* Records:
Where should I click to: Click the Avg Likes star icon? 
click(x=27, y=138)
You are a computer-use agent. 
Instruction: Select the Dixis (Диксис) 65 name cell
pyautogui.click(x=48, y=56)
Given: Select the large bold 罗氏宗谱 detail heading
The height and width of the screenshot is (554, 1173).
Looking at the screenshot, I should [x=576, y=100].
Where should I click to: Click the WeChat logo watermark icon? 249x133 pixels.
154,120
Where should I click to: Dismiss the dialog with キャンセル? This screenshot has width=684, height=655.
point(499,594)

* What is expected: Your output should be an exact transcription of the line that holds "Given: Select the" and each line after it through the end of the listing above.

* Answer:
Given: Select the large bold 罗氏宗谱 detail heading
The height and width of the screenshot is (554, 1173).
Looking at the screenshot, I should [x=576, y=100].
Where should I click to: Click the WeChat logo watermark icon? 249x133 pixels.
154,120
Where should I click to: Dismiss the dialog with キャンセル? This screenshot has width=684, height=655.
point(499,594)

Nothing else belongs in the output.